If we assume something, we constrain the space of possibilities. When we ask the question why anything exists, we imply that the default is non-existence. That there is something, that has to change for existence. From this perspective we can not remove all assumptions.

But what about possibilities just existing as possibilities? Existence is defined only in contrast to non-existence and vice versa. If we do not set any assumptions, all possibilities exist independently in parallel: One branch of non-existence (nothing in there to ponder) and all branches of possible computational systems (initial conditions + rules).

The infinite possibilities reduce and entangle from a functional perspective for Turing-complete systems which by the Church-Turing Thesis are all computationally equivalent.
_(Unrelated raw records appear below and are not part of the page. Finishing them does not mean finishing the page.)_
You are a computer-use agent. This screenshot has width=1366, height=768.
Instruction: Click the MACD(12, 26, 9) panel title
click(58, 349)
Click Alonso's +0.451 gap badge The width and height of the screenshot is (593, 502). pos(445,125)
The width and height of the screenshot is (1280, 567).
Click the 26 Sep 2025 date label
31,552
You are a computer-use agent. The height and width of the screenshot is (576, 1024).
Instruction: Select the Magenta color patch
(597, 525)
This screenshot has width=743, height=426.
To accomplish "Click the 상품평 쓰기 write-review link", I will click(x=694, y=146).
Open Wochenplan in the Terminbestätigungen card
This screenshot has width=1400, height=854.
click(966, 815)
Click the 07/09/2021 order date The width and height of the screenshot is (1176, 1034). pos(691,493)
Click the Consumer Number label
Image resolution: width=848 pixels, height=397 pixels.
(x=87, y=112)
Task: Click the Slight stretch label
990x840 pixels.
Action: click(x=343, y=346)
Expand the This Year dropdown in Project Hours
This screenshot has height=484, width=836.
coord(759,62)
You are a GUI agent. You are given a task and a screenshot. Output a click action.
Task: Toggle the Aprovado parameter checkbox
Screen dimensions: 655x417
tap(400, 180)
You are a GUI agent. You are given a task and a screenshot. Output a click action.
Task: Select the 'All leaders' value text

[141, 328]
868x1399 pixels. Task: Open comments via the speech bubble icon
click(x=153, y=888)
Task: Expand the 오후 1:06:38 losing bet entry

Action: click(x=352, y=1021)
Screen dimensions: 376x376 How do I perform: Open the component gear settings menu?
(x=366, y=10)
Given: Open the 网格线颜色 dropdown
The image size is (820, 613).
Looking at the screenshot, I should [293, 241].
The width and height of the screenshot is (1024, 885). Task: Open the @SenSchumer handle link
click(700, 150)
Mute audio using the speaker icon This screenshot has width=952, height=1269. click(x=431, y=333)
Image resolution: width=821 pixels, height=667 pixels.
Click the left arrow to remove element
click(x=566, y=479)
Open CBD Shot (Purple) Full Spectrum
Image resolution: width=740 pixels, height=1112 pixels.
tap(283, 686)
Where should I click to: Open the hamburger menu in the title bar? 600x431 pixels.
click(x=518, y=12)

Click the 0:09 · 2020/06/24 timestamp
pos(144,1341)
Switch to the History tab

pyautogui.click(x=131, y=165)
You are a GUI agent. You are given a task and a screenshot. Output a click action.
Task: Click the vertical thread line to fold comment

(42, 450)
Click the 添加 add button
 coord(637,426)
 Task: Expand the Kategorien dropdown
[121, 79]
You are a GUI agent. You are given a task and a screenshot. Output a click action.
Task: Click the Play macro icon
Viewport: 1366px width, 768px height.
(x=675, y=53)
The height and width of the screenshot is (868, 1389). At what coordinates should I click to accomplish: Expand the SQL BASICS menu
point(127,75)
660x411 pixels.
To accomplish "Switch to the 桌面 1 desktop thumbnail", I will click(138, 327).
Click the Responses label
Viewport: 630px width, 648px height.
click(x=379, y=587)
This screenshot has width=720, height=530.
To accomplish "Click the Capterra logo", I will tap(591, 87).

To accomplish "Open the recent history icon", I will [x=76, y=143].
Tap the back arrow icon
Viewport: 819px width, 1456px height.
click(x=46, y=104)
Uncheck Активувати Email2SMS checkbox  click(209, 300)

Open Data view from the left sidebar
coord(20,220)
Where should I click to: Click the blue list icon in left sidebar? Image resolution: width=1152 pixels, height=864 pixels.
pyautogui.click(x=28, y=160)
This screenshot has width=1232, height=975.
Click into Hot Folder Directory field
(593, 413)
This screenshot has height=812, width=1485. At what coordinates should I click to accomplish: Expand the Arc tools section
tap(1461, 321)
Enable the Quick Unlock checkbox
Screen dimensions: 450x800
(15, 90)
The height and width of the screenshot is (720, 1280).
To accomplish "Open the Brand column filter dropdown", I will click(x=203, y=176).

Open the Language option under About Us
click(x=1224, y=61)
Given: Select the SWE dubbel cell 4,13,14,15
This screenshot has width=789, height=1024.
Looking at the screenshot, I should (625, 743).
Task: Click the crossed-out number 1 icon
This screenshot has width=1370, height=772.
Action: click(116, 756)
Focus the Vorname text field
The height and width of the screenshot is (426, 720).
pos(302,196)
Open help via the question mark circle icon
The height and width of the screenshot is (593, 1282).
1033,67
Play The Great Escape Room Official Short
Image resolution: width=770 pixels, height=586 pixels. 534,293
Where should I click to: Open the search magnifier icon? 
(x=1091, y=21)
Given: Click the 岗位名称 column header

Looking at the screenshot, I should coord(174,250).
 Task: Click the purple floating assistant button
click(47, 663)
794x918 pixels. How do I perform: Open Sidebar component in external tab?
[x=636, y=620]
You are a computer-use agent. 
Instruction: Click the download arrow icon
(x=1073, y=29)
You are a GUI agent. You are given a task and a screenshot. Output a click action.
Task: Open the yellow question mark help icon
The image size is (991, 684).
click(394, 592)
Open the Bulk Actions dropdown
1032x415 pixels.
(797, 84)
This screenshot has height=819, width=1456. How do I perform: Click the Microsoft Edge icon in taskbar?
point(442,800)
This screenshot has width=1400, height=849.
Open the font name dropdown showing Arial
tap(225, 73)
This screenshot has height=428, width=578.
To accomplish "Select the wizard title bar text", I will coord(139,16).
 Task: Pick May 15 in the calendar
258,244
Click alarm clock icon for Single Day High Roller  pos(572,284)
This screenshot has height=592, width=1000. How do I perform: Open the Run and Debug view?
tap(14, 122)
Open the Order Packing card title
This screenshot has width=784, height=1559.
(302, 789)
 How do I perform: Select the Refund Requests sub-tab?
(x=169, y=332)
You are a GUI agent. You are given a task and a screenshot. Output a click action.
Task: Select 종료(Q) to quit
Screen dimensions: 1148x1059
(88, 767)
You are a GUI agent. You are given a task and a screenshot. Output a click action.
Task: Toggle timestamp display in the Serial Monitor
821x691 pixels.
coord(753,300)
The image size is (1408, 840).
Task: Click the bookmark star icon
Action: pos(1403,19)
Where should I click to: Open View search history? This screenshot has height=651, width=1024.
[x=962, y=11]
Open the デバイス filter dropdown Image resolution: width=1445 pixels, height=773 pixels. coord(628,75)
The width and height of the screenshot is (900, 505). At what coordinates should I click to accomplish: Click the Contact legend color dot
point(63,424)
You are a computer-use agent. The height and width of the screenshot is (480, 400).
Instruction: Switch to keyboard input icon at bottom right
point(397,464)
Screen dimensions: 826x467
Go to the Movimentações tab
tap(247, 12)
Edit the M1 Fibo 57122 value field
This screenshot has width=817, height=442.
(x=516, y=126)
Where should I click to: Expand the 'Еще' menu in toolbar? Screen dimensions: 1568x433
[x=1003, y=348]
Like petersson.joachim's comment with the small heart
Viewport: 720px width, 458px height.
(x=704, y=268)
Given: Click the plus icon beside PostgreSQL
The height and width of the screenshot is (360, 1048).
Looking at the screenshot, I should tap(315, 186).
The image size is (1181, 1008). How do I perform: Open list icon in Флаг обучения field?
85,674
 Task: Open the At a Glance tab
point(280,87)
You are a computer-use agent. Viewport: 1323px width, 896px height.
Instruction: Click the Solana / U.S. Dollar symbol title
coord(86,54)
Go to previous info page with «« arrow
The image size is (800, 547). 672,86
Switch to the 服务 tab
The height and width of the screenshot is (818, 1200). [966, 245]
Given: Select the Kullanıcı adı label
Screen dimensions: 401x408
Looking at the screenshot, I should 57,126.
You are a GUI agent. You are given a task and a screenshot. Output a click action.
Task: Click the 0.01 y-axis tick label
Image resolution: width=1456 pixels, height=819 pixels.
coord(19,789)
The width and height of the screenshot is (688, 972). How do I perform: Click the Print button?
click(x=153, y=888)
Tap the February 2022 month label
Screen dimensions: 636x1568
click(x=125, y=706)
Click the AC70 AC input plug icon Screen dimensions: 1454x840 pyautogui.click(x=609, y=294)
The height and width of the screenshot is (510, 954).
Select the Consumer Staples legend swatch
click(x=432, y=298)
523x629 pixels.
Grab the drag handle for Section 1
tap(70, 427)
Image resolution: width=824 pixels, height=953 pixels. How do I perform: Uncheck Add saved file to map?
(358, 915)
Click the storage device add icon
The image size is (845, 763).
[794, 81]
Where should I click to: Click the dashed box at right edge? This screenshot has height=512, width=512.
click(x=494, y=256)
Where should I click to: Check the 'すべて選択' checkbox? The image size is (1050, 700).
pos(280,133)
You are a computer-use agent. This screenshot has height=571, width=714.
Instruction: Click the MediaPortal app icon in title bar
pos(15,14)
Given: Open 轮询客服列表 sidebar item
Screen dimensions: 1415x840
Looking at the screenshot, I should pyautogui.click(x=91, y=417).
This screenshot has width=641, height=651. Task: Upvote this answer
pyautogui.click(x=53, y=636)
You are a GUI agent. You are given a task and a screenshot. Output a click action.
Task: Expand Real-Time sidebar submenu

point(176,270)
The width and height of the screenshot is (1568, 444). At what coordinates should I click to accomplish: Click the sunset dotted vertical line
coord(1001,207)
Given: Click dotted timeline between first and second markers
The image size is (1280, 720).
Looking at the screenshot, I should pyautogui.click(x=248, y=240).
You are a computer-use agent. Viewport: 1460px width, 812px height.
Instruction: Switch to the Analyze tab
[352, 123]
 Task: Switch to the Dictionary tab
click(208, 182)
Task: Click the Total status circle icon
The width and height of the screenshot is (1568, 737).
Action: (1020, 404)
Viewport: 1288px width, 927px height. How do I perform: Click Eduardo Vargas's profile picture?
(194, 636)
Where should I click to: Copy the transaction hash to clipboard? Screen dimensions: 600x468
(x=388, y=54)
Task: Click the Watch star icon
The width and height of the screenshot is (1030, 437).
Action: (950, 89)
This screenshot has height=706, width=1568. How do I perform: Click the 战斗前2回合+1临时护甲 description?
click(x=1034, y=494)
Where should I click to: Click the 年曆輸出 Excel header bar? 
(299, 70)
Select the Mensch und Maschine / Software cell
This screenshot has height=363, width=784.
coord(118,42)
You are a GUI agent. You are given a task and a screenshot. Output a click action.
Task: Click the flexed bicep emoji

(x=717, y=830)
Some start conditions lead to others in other systems, entangling all computational systems in one object, the only real singleton, existing just by possibility as no axioms can be assumed:

The Ruliad, the only thing that must exist without priors, a platonic singleton containing everything that is computationally possible.

(Keep in mind that we did not use computation as an unjustified axiom here, we derived it as the only viable option we have)

Final words

If you came this far, you are probably not the kind of person who only considers thinking about questions and answers that have obvious utility.

Many might say that these topics are not to be pondered, as some questions, like the one of existence, might be unprovable, and more important not of clear relevance for science.

They are probably correct in pointing that out, but to me this is not primary, these questions and ideas are intrinsically beautiful to me. And it is still useful pondering these questions, as they sharpen our thinking, epistemology, ontology and likely enable us to discover new techniques and ideas adoptable to science.